Em igual sentido, confiram-se os seguintes arestos da Primeira e da Segunda Turmas do Supremo Tribunal Federal:
"Do ponto de vista processual, o caso é de habeas corpus substitutivo de agravo regimental (cabível na origem). Nessas condições, tendo em vista a jurisprudência da Primeira Turma desta Corte, entendo que o processo deve ser extinto sem resolução de mérito, por inadequação da via eleita (HC 115.659, Rel. Min. Luiz Fux) (...) A orientação jurisprudencial deste Tribunal é no sentido de que o “habeas corpus não se revela instrumento idôneo para impugnar decreto condenatório transitado em julgado” (HC 118.292-AgR, Rel. Min. Luiz Fux). 4. O caso atrai o entendimento desta Corte no sentido de que não cabe habeas corpus para reexaminar os pressupostos de admissibilidade de recurso interposto perante outros Tribunais (HC 146.113-AgR, Rel. Min. Luiz Fux; e HC 110.420, Rel. Min. Luiz Fux). (...)

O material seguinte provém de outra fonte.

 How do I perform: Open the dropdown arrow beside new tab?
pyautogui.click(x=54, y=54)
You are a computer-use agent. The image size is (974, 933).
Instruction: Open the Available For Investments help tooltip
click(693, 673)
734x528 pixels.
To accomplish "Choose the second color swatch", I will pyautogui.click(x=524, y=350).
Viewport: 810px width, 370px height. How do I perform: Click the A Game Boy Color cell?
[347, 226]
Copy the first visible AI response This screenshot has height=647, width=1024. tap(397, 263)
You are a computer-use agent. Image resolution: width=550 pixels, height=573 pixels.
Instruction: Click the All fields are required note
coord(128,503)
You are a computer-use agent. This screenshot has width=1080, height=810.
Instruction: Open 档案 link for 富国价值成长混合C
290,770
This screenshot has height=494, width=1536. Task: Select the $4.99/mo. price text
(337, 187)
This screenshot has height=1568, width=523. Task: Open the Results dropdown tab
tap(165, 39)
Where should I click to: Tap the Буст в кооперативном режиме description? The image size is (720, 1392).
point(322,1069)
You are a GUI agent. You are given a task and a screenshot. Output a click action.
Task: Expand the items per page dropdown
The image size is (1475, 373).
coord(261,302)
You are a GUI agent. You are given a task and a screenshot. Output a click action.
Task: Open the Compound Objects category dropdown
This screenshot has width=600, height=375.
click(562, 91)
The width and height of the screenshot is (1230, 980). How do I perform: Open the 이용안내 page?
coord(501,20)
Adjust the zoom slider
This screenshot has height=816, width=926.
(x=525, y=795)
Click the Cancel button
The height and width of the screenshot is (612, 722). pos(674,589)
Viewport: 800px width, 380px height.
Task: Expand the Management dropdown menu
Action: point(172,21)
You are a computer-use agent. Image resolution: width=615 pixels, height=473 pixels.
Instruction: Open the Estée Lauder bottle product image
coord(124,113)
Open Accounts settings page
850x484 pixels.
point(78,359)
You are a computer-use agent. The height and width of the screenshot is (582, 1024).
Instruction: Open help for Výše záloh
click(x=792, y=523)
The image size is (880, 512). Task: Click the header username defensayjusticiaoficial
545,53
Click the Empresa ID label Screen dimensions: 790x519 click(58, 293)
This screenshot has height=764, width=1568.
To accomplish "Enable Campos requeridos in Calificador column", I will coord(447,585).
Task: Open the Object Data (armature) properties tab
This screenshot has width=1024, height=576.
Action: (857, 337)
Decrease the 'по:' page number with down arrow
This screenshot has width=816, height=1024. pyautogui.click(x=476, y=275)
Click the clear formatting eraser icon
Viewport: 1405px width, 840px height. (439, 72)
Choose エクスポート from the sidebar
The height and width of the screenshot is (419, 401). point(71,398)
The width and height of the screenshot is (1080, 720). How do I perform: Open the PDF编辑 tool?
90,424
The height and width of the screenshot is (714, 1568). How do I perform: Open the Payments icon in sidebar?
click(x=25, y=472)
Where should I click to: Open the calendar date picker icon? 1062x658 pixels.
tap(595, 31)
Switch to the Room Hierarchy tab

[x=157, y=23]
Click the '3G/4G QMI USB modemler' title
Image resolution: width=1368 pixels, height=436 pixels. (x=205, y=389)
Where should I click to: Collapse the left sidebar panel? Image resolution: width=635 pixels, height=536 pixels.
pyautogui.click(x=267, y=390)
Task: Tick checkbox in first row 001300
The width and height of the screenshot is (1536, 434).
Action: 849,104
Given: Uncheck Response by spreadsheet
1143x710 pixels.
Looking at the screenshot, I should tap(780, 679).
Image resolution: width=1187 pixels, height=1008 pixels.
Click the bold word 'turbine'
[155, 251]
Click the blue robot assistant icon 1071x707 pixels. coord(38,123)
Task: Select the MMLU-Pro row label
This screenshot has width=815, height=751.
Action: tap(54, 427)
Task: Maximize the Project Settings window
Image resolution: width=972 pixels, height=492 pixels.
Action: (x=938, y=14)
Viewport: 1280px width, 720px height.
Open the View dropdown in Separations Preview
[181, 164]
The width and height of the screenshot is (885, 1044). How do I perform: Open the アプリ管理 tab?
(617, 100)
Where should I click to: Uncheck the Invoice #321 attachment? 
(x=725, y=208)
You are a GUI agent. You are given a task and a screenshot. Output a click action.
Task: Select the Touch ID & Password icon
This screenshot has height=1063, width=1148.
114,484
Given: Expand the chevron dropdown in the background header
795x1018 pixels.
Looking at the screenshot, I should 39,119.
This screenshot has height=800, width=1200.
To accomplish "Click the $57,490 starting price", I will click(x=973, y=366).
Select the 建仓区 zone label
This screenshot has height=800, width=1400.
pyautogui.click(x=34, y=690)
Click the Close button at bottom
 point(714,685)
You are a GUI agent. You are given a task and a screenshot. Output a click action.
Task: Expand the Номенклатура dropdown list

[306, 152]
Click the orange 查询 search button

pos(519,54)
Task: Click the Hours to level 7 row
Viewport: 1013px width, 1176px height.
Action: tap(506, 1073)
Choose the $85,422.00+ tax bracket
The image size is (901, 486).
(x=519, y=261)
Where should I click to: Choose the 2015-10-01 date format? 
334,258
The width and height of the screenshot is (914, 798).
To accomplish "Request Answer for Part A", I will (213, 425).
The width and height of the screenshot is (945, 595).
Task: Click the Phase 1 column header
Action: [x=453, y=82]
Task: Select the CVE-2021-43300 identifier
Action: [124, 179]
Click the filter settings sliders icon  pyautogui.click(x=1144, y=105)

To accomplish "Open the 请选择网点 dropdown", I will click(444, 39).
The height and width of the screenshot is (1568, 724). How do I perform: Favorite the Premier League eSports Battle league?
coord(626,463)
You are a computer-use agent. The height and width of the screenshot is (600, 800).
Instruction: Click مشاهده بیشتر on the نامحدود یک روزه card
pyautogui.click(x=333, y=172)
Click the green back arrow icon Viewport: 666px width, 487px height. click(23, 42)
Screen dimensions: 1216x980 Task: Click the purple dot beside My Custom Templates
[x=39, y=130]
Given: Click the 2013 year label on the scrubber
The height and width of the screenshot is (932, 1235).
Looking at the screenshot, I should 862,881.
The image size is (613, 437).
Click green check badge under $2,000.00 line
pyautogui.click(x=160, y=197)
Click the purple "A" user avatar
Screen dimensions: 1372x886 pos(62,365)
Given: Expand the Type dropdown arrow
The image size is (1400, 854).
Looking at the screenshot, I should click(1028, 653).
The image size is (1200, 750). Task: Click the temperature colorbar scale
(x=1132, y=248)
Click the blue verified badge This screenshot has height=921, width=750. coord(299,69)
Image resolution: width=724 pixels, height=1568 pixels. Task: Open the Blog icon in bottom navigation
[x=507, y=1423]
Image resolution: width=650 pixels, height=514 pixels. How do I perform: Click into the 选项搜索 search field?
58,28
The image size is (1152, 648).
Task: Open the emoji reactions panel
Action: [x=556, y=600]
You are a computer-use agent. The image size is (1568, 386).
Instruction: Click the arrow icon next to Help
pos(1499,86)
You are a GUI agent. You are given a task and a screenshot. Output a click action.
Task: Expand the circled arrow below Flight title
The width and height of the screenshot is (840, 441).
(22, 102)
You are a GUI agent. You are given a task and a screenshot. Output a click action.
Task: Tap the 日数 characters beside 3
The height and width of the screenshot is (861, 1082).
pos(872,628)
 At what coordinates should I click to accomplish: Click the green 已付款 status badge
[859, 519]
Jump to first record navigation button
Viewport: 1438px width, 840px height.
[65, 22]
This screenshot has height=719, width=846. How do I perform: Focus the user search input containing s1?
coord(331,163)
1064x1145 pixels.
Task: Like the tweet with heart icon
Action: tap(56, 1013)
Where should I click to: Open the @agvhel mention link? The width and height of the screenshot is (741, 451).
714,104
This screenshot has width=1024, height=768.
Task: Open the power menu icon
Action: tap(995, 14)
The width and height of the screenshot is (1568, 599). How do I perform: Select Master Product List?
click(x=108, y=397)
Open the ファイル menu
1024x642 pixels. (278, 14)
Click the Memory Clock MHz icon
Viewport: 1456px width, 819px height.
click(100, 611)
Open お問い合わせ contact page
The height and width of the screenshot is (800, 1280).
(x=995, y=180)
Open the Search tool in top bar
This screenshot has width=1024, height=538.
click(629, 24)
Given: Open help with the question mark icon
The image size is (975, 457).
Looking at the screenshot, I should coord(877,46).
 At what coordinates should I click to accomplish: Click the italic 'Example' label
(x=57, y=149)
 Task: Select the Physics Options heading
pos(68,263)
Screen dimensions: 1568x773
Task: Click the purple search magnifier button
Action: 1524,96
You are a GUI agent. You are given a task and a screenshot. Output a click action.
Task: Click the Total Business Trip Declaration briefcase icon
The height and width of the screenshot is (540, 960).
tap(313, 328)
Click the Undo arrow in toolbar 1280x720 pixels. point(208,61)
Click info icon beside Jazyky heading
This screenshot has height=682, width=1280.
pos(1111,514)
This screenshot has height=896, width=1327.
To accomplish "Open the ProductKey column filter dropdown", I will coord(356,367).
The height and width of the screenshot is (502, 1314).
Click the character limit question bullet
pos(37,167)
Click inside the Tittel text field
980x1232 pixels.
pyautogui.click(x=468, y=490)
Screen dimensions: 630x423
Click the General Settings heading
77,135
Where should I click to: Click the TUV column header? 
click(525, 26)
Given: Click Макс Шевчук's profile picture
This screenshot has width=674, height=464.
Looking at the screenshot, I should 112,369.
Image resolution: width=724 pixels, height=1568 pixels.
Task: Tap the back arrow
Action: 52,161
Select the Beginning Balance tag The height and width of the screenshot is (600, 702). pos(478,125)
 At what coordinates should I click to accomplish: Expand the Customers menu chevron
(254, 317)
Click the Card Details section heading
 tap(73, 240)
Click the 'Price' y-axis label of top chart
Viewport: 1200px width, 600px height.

(HC 225896 AgR, Relator Ministro Luís Roberto Barroso, Primeira Turma, julgado em 15/5/2023, DJe de 17/5/2023).
"EMENTA: AGRAVO REGIMENTAL NO HABEAS CORPUS. SUBSTITUTIVO DE REVISÃO CRIMINAL. INADEQUAÇÃO DA VIA ELEITA. TRÁFICO DE DROGAS. REGIME DE CUMPRIMENTO FECHADO: ADEQUAÇÃO. ESPECIFICIDADES DO CASO CONCRETO. ILEGALIDADE MANIFESTA: AUSÊNCIA. 1. A jurisprudência deste Supremo Tribunal Federal consolidou-se no sentido da inviabilidade de utilização do habeas corpus como sucedâneo de revisão criminal, salvo em casos de manifesta ilegalidade. Precedentes. 2. Ainda que fixada a pena em quantum não superior a 8 anos de reclusão, não há ilegalidade na definição do regime fechado, uma vez consideradas as especifidades do caso concreto. 3. Agravo regimental a que se nega provimento."
(HC 243329 AgRg, Relator Ministro André Mendonça, Segunda Turma, julgado em 17/02/2025, DJe de 07/03/2025)
Analisando-se os autos, não se verifica de plano flagrante ilegalidade a ensejar a concessão da ordem de ofício, na forma do art. 647-A do Código de Processo Penal.
Do voto condutor do acórdão recorrido, extraem-se as seguintes razões de decidir (e -STJ fls. 65-68):
"A delação anônima vem sendo plenamente admitida em nosso ordenamento jurídico e perfeitamente apta a determinar investigações preliminares, com a consequente instauração de IP, mormente porque o próprio Poder Público as incentiva, mantendo vários canais de comunicação sem identificação do delator, como, por exemplo, “disk-denúncia”, aplicativos e outras plataformas digitais. Foi o que aconteceu no presente caso: policiais civis do setor de inteligência, depois de receberam delação apócrifa de que o apelante já conhecido dos meios, por ter sido preso recentemente por idêntico delito, além de apreendido duas vezes na adolescência - estaria comercializando drogas, efetuaram diligências e com ele encontraram os entorpecentes, confirmando a informação primeira e constatando a veracidade da notícia.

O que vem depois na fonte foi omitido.